Task to carry out — Please output exactly the run of lines that starts at the line with "The width and height of the screenshot is (744, 444)." and ends at the last line of the records below.

(Listed records Opens)

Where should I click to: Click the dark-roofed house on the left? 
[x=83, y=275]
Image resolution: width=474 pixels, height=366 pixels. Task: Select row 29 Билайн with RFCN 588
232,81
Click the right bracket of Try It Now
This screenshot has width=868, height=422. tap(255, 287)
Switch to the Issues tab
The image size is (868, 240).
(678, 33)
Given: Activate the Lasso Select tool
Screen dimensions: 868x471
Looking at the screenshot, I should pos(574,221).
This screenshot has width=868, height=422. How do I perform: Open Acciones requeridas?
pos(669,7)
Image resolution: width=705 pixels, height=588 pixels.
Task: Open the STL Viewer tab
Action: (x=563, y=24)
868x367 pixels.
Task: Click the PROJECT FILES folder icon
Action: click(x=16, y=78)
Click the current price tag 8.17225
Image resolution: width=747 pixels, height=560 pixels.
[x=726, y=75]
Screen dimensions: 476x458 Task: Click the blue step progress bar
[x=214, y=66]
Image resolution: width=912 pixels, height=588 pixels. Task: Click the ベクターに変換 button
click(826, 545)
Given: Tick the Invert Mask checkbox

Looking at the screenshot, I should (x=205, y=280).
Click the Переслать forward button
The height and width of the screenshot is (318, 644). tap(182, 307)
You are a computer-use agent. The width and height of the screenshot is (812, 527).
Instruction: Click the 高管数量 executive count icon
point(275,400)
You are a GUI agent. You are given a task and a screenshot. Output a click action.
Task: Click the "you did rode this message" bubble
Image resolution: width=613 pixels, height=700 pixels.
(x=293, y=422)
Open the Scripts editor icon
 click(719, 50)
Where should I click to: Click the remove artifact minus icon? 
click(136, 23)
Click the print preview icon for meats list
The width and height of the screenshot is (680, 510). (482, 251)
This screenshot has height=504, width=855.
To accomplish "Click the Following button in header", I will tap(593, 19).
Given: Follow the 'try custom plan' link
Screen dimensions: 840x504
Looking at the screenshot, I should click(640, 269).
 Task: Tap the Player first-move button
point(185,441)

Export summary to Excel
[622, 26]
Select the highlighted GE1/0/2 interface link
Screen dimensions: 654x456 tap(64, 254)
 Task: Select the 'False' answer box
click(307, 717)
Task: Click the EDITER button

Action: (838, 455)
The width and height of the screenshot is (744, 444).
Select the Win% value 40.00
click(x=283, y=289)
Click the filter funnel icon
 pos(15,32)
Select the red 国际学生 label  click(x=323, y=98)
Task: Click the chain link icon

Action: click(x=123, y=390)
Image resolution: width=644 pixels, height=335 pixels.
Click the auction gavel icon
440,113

(Listed records Closes)

Solution to this exercise —
The width and height of the screenshot is (744, 444).
Select the Win% value 40.00
click(x=283, y=289)
Click the filter funnel icon
 pos(15,32)
Select the red 国际学生 label  click(x=323, y=98)
Task: Click the chain link icon

Action: click(x=123, y=390)
Image resolution: width=644 pixels, height=335 pixels.
Click the auction gavel icon
440,113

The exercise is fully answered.